Exercise details => Copy the records word for word, from their first line through the line that contains "Культура (86, 148)", including that line.

(Item coordinate data)
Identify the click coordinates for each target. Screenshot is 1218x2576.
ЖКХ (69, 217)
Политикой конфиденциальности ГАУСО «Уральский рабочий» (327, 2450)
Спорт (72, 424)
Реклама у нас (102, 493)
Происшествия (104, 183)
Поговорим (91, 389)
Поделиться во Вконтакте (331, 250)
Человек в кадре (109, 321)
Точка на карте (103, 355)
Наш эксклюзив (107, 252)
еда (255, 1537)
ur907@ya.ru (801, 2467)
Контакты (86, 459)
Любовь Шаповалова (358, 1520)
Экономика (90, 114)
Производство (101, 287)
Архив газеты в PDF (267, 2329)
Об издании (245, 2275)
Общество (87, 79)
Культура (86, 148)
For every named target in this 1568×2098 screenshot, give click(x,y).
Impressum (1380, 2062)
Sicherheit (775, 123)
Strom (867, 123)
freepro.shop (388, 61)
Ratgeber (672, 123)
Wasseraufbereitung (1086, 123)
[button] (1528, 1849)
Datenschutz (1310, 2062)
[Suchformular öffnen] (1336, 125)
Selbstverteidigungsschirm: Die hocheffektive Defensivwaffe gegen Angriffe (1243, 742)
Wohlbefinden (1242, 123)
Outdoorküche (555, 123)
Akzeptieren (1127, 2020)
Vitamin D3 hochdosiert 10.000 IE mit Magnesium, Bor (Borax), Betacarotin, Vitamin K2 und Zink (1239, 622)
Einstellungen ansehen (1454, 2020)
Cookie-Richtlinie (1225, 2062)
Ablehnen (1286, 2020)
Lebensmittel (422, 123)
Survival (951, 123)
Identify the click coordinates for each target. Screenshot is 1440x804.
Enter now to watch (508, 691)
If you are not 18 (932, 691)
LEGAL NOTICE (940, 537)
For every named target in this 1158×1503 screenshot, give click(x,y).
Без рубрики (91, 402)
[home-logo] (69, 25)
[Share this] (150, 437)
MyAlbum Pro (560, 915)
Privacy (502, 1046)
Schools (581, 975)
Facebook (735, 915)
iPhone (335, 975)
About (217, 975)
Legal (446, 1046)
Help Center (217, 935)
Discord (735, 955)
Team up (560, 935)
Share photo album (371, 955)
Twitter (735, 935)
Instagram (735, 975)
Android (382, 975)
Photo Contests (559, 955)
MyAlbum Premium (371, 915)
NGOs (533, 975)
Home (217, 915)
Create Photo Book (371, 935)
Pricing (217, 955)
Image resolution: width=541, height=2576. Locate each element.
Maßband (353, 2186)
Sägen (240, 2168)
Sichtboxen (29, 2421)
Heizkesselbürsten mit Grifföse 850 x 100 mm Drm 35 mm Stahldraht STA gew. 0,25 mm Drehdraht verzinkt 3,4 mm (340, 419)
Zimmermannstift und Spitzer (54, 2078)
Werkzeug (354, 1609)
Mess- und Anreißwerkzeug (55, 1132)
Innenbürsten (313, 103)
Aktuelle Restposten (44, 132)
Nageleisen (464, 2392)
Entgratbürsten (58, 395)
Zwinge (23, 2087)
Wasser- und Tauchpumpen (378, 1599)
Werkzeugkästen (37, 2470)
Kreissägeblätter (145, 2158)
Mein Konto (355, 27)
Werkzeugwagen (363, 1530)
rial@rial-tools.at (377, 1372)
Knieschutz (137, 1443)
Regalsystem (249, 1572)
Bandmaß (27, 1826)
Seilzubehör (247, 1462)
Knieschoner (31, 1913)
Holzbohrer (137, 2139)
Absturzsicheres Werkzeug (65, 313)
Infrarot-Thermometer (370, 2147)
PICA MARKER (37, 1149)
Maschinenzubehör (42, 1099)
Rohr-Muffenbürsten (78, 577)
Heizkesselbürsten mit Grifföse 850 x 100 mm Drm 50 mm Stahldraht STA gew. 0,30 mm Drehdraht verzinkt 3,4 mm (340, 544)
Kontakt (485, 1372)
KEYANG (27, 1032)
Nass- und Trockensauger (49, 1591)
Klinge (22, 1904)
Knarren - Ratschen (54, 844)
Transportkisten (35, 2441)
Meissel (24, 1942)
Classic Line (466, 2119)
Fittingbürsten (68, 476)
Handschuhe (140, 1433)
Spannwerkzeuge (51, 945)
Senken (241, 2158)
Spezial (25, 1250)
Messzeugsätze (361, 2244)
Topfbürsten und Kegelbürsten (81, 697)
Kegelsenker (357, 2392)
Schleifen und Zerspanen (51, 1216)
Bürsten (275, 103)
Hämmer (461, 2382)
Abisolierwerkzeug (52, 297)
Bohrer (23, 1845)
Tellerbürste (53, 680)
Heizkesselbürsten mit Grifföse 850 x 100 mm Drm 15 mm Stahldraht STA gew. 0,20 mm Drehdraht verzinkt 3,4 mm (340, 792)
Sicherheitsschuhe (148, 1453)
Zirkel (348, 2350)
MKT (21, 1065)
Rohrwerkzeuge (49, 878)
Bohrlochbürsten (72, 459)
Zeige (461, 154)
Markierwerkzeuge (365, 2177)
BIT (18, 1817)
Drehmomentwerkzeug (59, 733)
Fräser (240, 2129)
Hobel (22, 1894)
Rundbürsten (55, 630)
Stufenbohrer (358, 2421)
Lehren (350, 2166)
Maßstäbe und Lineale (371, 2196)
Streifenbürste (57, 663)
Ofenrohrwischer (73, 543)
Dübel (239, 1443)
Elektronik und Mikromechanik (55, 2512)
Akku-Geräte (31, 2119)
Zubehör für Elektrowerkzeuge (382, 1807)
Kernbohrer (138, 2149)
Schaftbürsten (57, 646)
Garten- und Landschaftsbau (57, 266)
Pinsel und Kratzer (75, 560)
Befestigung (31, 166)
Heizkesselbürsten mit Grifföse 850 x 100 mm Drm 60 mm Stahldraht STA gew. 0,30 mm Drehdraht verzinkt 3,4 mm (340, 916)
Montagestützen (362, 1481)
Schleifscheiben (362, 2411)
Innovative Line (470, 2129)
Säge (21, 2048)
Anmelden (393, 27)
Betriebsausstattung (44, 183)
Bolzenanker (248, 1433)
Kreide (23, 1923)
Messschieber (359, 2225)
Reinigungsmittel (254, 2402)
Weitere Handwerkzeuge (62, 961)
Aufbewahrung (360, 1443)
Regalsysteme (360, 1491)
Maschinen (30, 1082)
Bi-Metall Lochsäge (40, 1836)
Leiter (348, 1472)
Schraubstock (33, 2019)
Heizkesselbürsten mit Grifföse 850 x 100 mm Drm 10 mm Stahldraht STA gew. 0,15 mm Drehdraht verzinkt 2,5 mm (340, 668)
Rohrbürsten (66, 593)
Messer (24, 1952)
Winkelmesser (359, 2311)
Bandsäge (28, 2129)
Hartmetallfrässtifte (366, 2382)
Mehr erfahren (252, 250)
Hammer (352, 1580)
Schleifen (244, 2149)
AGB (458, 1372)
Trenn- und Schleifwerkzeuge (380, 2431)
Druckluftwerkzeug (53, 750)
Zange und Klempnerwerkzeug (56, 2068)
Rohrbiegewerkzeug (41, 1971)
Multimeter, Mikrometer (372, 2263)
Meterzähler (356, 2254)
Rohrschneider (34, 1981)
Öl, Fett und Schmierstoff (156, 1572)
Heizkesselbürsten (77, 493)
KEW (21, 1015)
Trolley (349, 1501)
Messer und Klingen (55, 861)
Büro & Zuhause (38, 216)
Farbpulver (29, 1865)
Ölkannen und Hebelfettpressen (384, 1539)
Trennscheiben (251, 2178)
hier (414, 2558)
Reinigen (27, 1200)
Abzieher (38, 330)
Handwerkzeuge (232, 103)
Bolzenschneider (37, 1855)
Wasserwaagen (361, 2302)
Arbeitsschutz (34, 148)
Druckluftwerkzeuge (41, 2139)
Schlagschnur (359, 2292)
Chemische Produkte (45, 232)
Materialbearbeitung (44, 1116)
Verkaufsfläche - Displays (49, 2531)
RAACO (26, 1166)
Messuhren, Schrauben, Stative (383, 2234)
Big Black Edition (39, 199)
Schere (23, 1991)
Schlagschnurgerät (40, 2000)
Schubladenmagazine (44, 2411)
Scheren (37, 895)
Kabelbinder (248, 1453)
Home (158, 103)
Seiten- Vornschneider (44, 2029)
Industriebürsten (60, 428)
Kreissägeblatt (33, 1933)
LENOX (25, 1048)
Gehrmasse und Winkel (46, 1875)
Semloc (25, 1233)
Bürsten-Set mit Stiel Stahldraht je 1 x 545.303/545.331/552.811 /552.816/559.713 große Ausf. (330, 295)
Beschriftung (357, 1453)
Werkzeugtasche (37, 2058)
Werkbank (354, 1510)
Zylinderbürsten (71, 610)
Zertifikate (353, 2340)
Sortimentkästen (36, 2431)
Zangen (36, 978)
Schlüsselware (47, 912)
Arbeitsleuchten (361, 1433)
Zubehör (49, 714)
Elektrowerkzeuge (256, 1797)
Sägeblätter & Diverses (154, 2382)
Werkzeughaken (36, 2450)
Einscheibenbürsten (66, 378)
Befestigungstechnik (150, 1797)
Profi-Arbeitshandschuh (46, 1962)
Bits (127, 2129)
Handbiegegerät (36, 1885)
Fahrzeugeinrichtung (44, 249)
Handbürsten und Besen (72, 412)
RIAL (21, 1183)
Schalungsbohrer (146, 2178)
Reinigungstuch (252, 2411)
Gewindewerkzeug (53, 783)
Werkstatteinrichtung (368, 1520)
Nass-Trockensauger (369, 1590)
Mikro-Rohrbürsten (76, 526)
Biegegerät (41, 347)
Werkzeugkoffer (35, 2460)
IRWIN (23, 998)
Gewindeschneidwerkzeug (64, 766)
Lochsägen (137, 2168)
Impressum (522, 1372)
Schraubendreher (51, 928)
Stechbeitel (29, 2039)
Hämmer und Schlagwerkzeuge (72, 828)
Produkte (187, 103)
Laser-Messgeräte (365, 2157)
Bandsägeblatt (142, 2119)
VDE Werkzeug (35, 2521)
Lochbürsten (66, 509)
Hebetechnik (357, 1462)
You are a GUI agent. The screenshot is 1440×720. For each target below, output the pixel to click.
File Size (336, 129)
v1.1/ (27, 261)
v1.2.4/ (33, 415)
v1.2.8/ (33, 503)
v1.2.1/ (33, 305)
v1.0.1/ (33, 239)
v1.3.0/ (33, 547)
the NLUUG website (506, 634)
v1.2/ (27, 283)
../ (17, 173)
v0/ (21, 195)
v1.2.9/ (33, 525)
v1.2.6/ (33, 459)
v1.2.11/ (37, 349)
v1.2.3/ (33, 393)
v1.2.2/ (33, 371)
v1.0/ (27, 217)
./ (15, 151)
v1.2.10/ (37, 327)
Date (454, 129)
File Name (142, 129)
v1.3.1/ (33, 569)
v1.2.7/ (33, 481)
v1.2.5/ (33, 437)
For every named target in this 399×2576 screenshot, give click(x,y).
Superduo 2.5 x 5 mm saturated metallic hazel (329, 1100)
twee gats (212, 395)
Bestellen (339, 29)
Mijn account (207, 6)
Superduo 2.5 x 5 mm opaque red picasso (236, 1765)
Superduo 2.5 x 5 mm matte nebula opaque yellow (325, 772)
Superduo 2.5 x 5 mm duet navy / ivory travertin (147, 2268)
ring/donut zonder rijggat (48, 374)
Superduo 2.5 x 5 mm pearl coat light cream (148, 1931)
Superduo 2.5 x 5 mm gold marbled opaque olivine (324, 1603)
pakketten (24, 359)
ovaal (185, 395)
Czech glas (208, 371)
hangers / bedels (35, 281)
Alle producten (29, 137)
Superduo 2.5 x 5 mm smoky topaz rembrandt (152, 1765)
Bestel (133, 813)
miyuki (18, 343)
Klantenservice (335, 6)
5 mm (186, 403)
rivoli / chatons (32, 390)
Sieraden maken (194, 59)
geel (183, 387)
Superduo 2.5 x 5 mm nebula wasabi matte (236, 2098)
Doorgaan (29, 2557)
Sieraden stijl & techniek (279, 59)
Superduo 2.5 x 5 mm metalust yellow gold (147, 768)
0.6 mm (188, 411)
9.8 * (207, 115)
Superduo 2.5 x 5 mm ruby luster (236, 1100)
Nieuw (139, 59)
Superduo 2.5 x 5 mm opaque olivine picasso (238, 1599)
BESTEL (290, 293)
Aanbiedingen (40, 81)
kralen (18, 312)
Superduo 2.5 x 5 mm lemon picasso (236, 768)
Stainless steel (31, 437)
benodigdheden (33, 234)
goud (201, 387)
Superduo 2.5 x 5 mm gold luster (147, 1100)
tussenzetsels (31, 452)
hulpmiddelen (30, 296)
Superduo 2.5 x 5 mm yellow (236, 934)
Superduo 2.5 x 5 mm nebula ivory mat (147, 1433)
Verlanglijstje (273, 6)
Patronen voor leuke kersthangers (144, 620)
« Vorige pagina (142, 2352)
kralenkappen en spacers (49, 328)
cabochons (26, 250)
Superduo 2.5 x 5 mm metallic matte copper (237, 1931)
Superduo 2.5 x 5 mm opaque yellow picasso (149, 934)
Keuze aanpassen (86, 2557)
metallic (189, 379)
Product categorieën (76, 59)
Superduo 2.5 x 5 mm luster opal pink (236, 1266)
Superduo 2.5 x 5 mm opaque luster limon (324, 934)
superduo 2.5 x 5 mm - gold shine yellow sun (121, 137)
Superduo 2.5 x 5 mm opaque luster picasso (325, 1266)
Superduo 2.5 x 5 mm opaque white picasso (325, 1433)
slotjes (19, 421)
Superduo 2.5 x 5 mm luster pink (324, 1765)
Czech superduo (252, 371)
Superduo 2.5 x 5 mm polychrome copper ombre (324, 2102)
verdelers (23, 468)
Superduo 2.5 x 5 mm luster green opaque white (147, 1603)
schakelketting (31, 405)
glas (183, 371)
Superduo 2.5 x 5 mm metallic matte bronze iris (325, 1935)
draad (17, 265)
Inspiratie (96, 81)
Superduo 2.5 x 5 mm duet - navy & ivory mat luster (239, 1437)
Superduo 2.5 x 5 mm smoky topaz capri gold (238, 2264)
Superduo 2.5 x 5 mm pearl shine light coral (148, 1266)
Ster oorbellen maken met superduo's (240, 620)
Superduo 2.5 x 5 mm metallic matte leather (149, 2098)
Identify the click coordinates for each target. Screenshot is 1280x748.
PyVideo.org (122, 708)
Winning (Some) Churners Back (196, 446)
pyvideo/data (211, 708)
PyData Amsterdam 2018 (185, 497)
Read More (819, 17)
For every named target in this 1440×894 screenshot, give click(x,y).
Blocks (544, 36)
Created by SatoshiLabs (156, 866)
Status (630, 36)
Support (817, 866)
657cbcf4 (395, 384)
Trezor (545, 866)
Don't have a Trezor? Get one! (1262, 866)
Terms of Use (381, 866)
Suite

Problem solution =>
Identify the click coordinates for each target. Screenshot is 1218x2576.
ЖКХ (69, 217)
Политикой конфиденциальности ГАУСО «Уральский рабочий» (327, 2450)
Спорт (72, 424)
Реклама у нас (102, 493)
Происшествия (104, 183)
Поговорим (91, 389)
Поделиться во Вконтакте (331, 250)
Человек в кадре (109, 321)
Точка на карте (103, 355)
Наш эксклюзив (107, 252)
еда (255, 1537)
ur907@ya.ru (801, 2467)
Контакты (86, 459)
Любовь Шаповалова (358, 1520)
Экономика (90, 114)
Производство (101, 287)
Архив газеты в PDF (267, 2329)
Об издании (245, 2275)
Общество (87, 79)
Культура (86, 148)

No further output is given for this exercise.